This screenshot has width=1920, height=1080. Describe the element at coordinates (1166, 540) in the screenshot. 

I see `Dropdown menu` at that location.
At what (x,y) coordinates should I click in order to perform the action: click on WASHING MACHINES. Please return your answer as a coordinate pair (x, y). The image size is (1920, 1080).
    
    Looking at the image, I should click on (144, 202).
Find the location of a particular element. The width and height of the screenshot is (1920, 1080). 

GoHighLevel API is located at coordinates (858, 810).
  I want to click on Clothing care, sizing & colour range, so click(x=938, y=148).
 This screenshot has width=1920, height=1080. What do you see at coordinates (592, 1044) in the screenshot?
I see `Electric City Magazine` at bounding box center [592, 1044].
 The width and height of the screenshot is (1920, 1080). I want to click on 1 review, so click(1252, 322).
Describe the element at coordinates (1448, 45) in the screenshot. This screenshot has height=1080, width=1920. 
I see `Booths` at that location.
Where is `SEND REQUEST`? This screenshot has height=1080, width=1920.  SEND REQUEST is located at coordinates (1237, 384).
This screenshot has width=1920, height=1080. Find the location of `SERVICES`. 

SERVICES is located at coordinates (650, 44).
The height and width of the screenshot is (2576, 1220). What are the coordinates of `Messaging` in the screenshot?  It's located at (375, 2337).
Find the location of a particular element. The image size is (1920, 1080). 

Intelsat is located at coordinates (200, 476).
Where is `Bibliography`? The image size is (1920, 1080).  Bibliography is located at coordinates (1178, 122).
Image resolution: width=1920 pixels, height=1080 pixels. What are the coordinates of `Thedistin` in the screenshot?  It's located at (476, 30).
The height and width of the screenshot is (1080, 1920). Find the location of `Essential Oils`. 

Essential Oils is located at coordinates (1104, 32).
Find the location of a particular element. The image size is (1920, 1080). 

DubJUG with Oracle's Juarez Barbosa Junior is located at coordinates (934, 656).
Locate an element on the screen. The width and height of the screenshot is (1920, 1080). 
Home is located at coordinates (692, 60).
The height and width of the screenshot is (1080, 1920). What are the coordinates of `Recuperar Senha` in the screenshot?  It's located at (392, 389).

#### [Aim of the exercise]
Reproduce verbatim the part of the records above that opens with the line containing "This screenshot has width=1920, height=1080. Find" and closes with the line containing "The height and width of the screenshot is (2576, 1220).", including both of those lines.

#### [Right answer]
This screenshot has width=1920, height=1080. Find the location of `SERVICES`. 

SERVICES is located at coordinates (650, 44).
The height and width of the screenshot is (2576, 1220). What are the coordinates of `Messaging` in the screenshot?  It's located at (375, 2337).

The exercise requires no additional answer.